How the Findings Apply to Practice:

This study showed a 54% increase over baseline activity in tibialis posterior muscle activity when participants wore shoes/orthoses versus a 29% increase when the exercise was performed barefoot. These findings suggest that human movement professionals should instruct patient/client's to keep their shoes and orthotic insoles on while performing tibialis posterior activation exercises .

How does it relate to Brookbush Institute Content?
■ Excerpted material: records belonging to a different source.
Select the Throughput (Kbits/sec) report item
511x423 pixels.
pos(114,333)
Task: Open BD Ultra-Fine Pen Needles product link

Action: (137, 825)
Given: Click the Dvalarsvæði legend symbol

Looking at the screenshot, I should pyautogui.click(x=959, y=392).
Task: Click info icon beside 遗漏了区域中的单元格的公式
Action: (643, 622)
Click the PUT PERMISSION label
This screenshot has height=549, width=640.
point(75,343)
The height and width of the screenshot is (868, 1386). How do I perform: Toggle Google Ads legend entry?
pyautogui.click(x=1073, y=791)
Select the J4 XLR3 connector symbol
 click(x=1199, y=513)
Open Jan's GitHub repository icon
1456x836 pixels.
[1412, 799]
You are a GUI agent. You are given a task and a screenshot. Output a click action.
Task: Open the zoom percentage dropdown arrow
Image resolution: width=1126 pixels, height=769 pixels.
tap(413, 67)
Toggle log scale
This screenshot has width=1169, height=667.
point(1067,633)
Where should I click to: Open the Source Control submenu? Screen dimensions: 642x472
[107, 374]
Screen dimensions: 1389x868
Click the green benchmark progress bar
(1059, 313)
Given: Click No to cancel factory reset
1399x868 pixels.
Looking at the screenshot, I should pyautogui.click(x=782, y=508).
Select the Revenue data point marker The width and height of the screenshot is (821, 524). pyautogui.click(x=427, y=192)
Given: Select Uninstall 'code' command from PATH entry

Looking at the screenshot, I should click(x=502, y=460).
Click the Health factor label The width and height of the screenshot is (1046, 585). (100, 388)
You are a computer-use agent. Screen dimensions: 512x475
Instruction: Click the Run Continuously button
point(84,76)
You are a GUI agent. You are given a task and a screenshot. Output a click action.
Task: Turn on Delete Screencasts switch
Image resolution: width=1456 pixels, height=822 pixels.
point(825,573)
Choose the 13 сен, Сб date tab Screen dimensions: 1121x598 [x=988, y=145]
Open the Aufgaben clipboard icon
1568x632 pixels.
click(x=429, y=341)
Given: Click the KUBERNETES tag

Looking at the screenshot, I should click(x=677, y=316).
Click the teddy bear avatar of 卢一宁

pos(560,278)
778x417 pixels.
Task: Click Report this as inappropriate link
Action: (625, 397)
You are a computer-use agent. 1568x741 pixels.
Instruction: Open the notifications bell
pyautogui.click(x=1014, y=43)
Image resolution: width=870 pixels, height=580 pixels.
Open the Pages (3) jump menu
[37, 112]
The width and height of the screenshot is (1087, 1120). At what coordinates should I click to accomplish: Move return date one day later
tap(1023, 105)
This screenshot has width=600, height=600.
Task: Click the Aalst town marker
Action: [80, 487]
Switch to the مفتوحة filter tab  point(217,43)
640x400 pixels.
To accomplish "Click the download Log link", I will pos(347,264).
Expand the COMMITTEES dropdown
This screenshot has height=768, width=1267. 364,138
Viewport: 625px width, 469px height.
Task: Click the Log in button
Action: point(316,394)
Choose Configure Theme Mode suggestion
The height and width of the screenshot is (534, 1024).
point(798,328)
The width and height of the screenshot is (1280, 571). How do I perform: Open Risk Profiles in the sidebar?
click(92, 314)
This study addresses the tibialis posterior with strengthening exercises, as recommended by the Brookbush Institute (BI) in the articles Tibialis Posterior Activation and Lower Extremity Dysfunction (LED) . In the majority of the tibialis posterior exercises described and demonstrated on video in those articles, adduction (a combination of inversion and medially directed force) is recommended, but exercises were done without shoes on for demonstration purposes (so the toes and inversion of the foot can be clearly seen on video). This study suggests that shoes and orthotic insoles (when prescribed by a licensed professional) should be promoted during these exercises. Below are a few examples of Tibialis Posterior Activation :

Tibialis Posterior Activation Progression 1:

Tibialis Posterior Activation Progression 2:

Tibialis Posterior Activation Progression 3:

Tibialis Posterior Activation Progression 4:

Bibliography:

  1. Klein, P., Mattys, S., & Rooze, M. (1996). Moment arm length variations of selected muscles acting on talocrural and subtalar joints during movement: An in vitro study. Journal of biomechanics, 29(1), 21-30.
  2. Yao, K., Yang, T. X., & Yew, W. P. (2015). Posterior tibialis tendon dysfunction: overview of evaluation and management. Orthopedics, 38(6), 385-391.
  3. Alvarez, R. G., Marini, A., Schmitt, C., & Saltzman, C. L. (2006). Stage I and II posterior tibial tendon dysfunction treated by a structured nonoperative management protocol: an orthosis and exercise program. Foot & ankle international, 27(1), 2-8.
  4. Kohls-Gatzoulis, J., Angel, J.C., Singh, D., Haddad, F., Livingstone, J., & Berry, G. (2004). Tibialis posterior dysfunction: a common and treatable cause of adult acquired flatfoot. BMJ: British Medical Journal, 329(7478), 1328.
  5. Kulig, K., Burnfield, J. M., Reischl, S., Requejo, S.M., Blanco, C.E., & Thordarson, D.B. (2005). Effect of foot orthoses on tibialis posterior activation in persons with pes planus. Medicine and science in sports and exercise, 37(1), 24-29.
  6. Kulig, K., Burnfield, J. M., Requejo, S. M., Sperry, M., & Terk, M. (2004). Selective activation of tibialis posterior: evaluation by magnetic resonance imaging. Medicine and science in sports and exercise, 36(5), 862-867.